----- LISTED ENTRIES

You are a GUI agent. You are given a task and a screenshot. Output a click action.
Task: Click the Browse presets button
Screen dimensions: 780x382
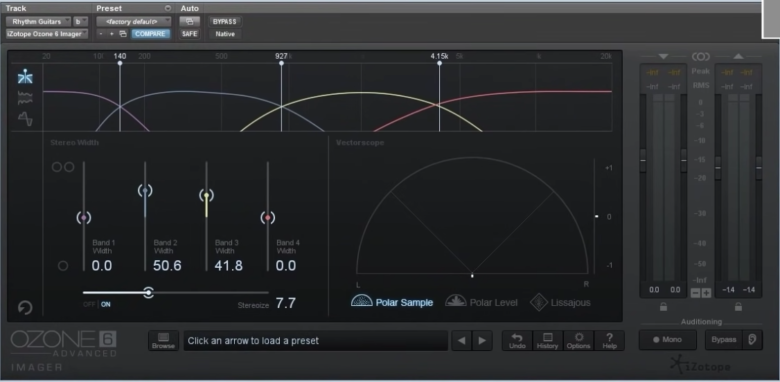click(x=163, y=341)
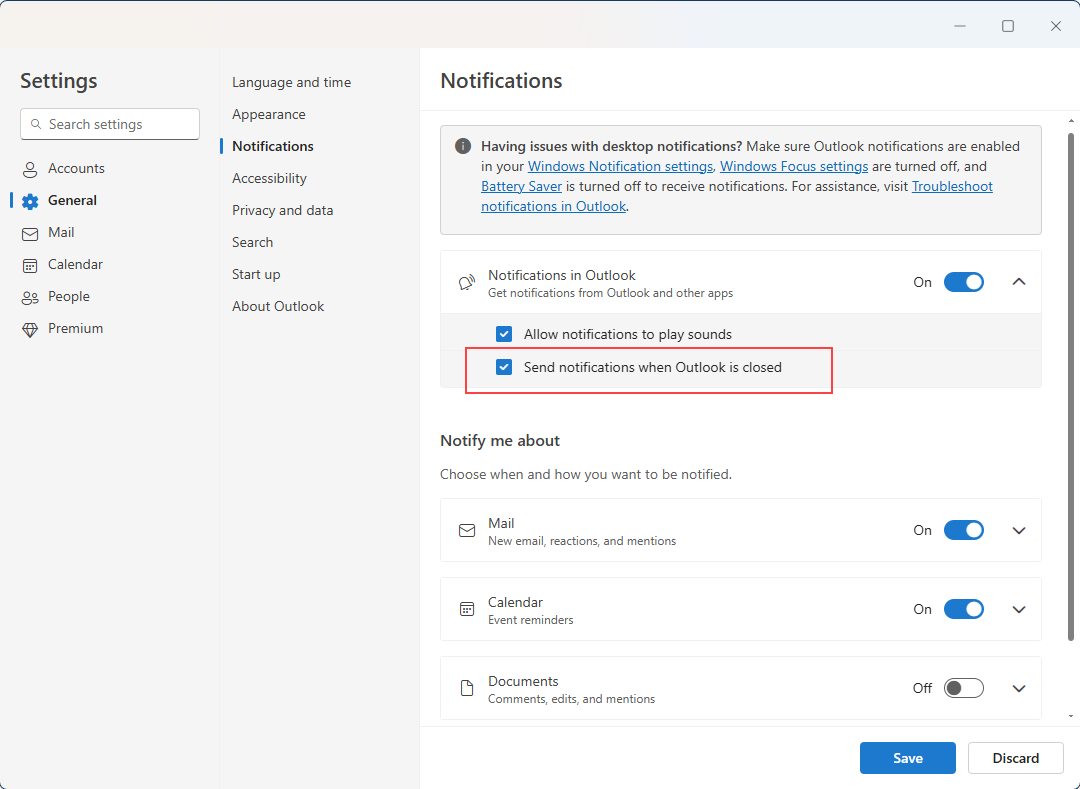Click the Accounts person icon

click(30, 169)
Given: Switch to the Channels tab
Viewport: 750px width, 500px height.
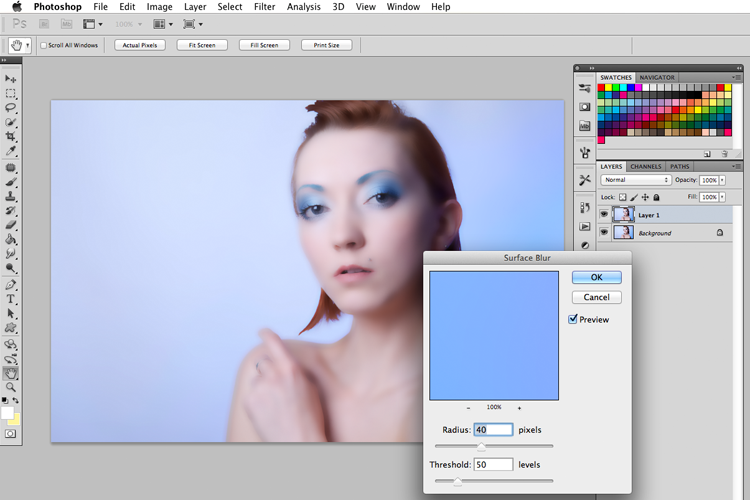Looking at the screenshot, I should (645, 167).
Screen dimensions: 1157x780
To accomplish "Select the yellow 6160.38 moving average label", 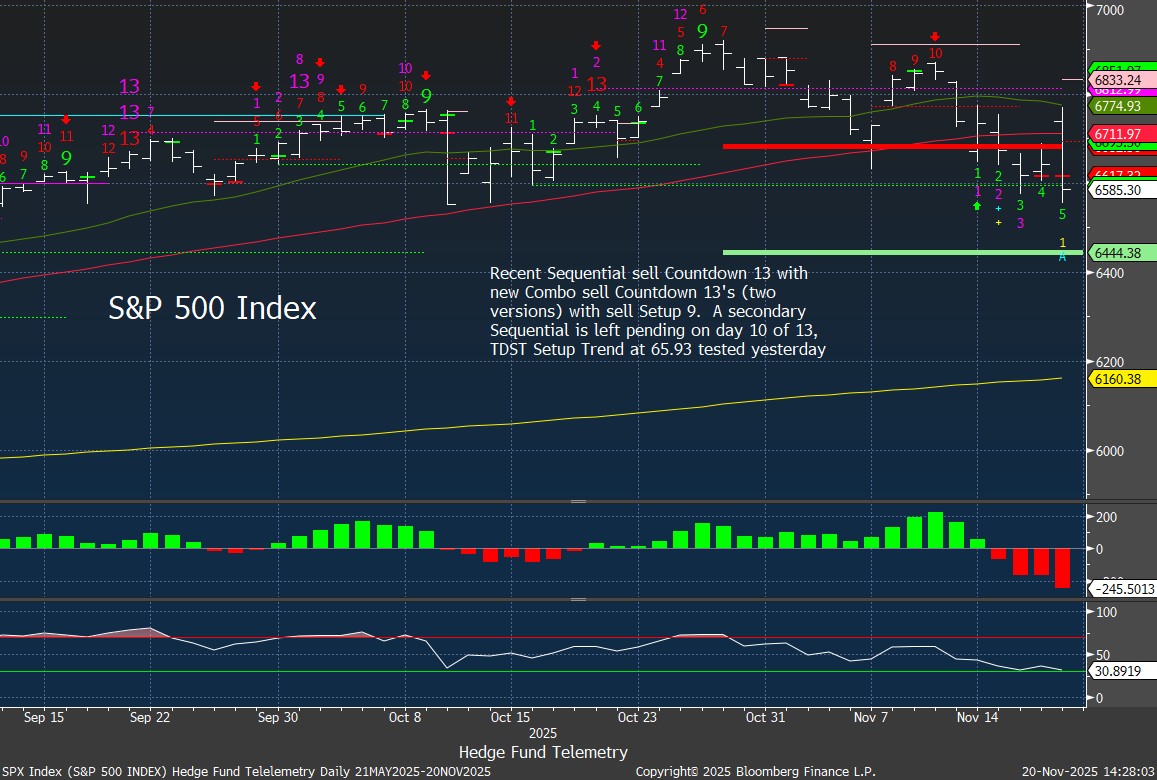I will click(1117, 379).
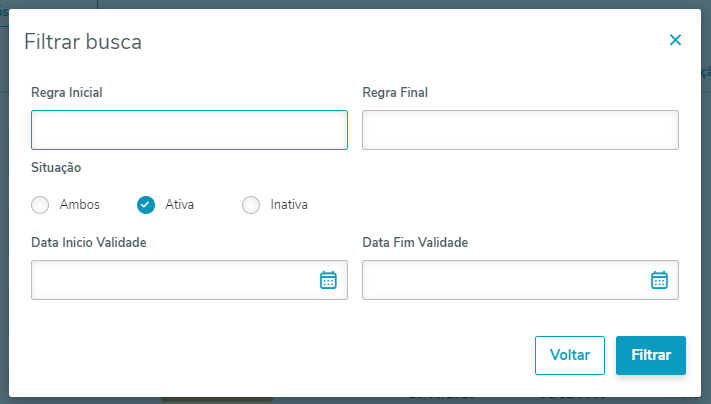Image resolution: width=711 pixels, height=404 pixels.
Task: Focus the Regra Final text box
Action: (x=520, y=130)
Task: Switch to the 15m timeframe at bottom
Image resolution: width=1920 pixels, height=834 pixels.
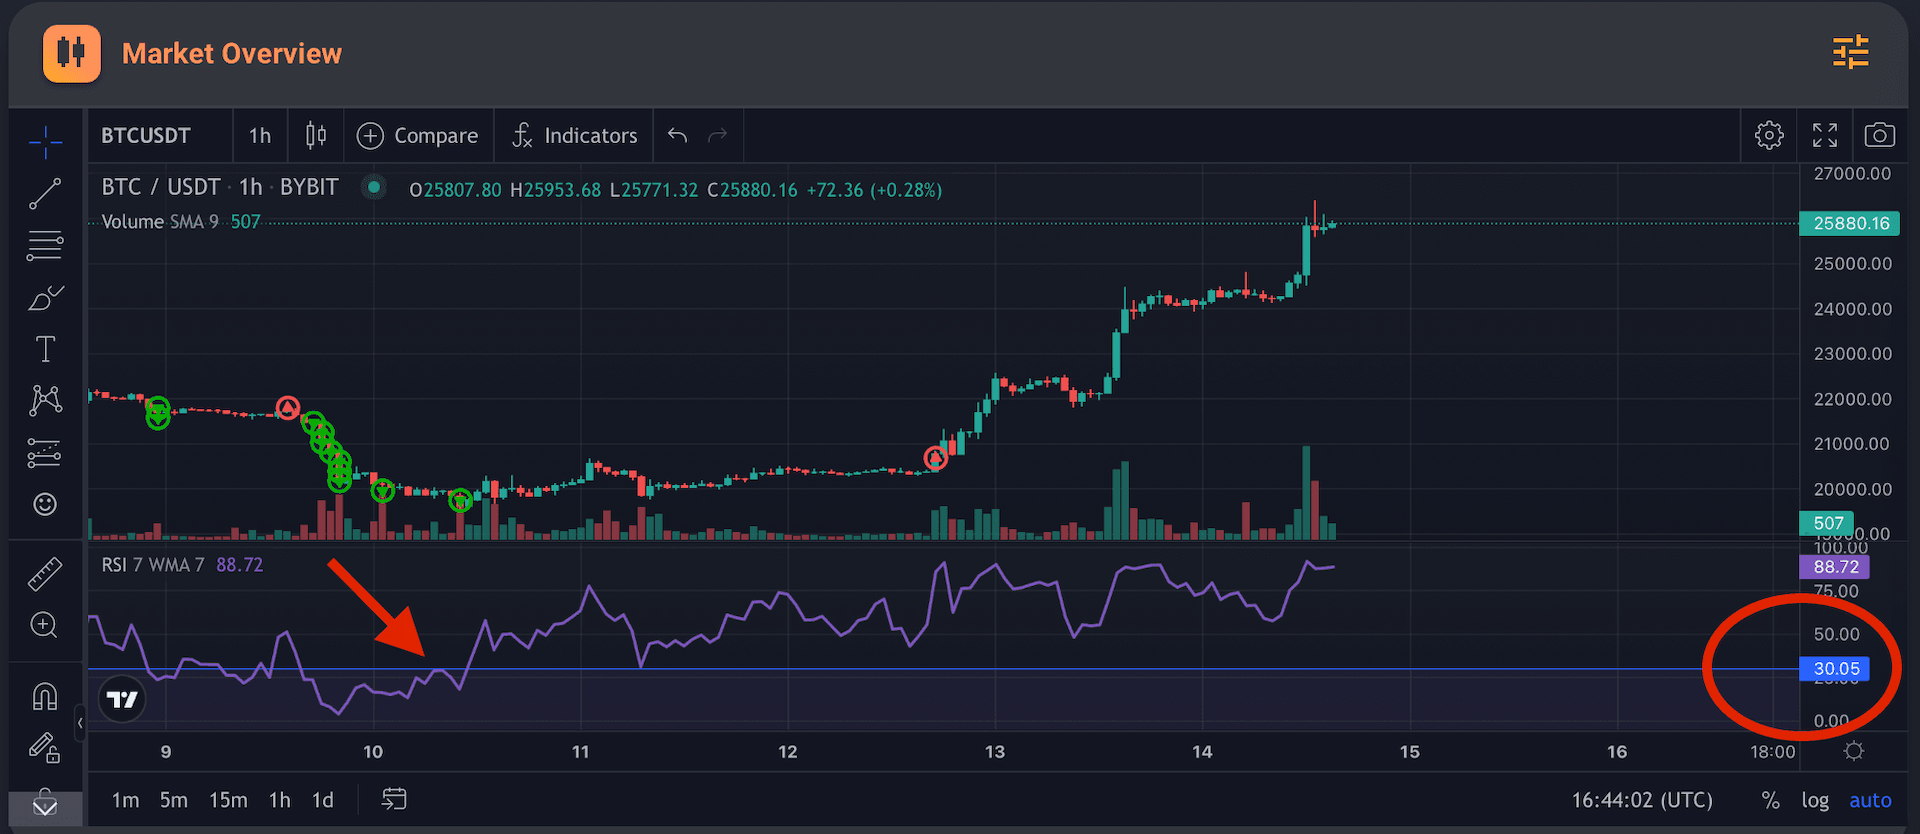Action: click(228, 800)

----------

> [THE REQUEST]: Copy the rows again from the line with "Task: Switch to the 15m timeframe at bottom" through the end of the rows, keeping the requests, and add 114 to every coordinate in the answers. Leave out the pictures.

> [TASK OUTPUT]:
Task: Switch to the 15m timeframe at bottom
Image resolution: width=1920 pixels, height=834 pixels.
Action: click(342, 914)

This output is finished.